A former career U.S. diplomat told a federal judge Thursday he will plead guilty to charges of working for decades as a secret agent for communist Cuba, an unexpectedly swift resolution to a case prosecutors called one of the most brazen betrayals in the history of the U.S. foreign service.

Manuel Rocha’s stunning fall from grace could culminate in a lengthy prison term after the 73-year-old said he would admit to federal counts of conspiring to act as an agent of a foreign government.

Prosecutors and Rocha’s attorney indicated the plea deal includes an agreed-upon sentence but they did not disclose details at a hearing Thursday. He is due back in court April 12, when he is scheduled to formalize his guilty plea and be sentenced.

“I am in agreement,” said Rocha, shackled at the hands and ankles, when asked by U.S. District Court Judge Beth Bloom if he wished to change his plea to guilty. Prosecutors, in exchange, agreed to drop 13 counts including wire fraud and making false statements.

The brief hearing shed no new light on the question that has proved elusive since Rocha’s arrest in December: What exactly did he do to help Cuba while working at the State Department for two decades? That included stints as ambassador to Bolivia and top posts in Argentina, Mexico, the White House and the U.S. Interests Section in Havana.
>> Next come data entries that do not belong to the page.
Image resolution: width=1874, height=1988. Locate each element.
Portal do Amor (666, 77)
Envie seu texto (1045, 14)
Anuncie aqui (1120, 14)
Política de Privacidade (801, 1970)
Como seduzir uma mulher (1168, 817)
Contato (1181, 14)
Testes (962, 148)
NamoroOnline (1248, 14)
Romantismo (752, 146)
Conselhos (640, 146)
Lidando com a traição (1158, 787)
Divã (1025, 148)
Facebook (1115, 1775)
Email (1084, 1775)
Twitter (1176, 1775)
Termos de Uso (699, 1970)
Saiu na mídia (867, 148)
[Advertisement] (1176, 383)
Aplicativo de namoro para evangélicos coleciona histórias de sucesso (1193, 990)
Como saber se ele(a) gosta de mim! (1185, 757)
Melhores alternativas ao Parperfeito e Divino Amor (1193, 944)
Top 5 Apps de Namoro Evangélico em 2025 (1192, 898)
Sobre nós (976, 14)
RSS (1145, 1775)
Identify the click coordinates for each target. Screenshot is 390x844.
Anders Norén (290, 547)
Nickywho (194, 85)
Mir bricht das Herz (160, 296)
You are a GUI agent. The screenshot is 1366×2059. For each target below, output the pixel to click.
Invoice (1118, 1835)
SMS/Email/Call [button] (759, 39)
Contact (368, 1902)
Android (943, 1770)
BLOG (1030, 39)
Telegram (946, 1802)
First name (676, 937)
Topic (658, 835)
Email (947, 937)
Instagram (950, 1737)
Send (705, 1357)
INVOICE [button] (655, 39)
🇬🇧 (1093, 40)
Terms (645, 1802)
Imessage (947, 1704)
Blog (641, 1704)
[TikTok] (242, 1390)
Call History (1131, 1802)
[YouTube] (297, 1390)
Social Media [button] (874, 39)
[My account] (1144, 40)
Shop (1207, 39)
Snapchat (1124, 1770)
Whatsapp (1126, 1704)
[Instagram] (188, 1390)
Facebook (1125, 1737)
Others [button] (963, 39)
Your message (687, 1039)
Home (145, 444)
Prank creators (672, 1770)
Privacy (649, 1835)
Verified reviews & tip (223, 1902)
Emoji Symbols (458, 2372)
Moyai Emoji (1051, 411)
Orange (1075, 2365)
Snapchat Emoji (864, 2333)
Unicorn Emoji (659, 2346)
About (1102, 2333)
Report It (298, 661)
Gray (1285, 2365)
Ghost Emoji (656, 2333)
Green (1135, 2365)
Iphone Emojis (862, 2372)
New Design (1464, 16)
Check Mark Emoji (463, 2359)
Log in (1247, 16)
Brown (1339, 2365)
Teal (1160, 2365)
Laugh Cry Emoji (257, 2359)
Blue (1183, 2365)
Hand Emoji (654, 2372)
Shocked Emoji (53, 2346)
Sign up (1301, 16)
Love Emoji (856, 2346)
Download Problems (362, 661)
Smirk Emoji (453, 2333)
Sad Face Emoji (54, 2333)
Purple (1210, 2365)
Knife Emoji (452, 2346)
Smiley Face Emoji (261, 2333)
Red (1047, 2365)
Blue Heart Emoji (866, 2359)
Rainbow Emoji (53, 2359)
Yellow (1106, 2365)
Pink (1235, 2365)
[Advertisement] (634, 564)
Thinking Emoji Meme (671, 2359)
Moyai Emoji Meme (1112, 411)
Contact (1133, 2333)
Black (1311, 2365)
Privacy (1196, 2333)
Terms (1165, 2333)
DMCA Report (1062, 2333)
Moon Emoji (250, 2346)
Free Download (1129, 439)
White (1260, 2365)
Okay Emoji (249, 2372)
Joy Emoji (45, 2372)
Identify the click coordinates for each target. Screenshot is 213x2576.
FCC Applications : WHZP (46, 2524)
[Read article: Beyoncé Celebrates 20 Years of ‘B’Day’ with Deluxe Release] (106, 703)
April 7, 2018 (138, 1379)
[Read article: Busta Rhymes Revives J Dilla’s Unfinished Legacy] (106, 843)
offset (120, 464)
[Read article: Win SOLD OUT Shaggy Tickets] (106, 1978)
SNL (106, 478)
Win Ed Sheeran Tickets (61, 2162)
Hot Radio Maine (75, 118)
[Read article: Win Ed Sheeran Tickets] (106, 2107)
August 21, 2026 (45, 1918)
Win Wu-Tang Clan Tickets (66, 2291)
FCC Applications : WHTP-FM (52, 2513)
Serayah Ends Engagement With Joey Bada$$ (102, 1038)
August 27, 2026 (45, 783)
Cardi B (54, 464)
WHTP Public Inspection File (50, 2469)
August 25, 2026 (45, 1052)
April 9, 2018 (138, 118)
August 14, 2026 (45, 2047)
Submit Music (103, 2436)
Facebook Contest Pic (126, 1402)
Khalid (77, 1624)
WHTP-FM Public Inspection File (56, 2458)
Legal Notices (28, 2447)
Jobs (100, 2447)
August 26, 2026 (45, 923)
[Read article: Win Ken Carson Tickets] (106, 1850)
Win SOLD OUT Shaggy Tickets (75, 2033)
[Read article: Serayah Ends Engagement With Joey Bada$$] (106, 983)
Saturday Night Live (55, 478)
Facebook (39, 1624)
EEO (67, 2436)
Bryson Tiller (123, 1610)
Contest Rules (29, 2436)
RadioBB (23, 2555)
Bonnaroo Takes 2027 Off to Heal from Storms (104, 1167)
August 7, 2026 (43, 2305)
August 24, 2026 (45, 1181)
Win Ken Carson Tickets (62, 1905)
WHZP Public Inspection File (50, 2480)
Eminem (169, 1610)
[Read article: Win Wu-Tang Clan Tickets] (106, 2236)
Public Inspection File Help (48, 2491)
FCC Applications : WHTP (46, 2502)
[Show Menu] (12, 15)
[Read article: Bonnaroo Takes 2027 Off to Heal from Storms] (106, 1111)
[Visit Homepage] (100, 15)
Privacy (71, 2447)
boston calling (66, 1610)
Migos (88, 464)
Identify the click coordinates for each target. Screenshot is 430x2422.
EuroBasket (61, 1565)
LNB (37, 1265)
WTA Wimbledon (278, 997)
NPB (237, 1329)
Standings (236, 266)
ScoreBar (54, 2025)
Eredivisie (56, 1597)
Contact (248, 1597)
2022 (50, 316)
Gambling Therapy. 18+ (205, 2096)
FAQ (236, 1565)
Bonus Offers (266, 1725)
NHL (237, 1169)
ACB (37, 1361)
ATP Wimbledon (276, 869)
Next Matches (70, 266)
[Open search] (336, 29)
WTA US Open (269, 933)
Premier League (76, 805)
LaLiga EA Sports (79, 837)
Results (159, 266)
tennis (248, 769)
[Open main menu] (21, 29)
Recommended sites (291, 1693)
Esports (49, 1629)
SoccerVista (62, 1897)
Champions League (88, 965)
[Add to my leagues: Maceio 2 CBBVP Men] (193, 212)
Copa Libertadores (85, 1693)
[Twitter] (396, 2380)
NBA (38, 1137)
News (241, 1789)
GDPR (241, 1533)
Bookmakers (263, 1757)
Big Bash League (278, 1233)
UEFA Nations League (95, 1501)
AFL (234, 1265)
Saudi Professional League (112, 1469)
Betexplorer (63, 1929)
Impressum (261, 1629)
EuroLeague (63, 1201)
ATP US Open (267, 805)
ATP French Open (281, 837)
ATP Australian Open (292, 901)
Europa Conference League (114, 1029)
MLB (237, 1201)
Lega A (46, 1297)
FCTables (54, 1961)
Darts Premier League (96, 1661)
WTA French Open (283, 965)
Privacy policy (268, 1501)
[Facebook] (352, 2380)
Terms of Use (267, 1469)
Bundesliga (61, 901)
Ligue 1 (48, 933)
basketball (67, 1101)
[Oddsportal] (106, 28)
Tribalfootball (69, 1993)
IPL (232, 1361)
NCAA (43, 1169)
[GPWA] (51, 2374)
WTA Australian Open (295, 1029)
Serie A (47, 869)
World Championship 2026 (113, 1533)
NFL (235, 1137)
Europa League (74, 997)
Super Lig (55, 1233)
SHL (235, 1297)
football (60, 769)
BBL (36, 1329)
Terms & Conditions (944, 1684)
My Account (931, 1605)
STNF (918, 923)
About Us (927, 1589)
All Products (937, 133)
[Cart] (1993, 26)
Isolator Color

By accepting the deal offered by prosecutors and pleading guilty, Manuel Rocha is ensured a prison sentence. However, it also ensures the public will never know the full extent of his treason. A win for the Castro dictatorship and the extensive espionage operations the Cuban regime carries out on U.S. soil.

Rocha may be taking the path of least resistance here, knowing he had little to no chance of winning if his case went to trial. But knowing how the Castro regime works, he could also be taking the safest path to ensure his family doesn’t pay the consequences if more damaging details of the Cuban dictatorship’s operations in the U.S. are revealed to the public during a trial.

3 thoughts on “U.S. diplomat accused of spying for communist Cuba changes mind, will plead guilty to the charges”

  1. Of course he changed his mind. This is now a legal game, and he’ll get off lighter this way, just as the Puerto Rican traitor got off lighter by “cooperating.” The US intel people obviously dropped the ball big time, again, and it’s better for everybody to tidy this up as much and as quickly as possible and “move on.”

  2. What’s astounding is that a bankrupt third world POS like the Cuban regime has so many spies in the US. In that respect it behaves more like a large, sophisticated country than the LATRINE POS it is.

    Which leads me to the mainstream media that despite all of the spies Cuba has still enables it and believes all of the corrupted pro-Cuba reports those spies put out like the pro-regime studies that Puerto Rican woman used to create.

    • It seems Castro, Inc. has been remarkably successful at recruiting spies prepared to betray the US for ideological rather than monetary reasons. No doubt that’s been deliberate, since the regime has always avoided paying anybody for anything insofar as possible. But yes, it has found such people, which suggests they’re more plentiful than one imagines–same as perverse people in general.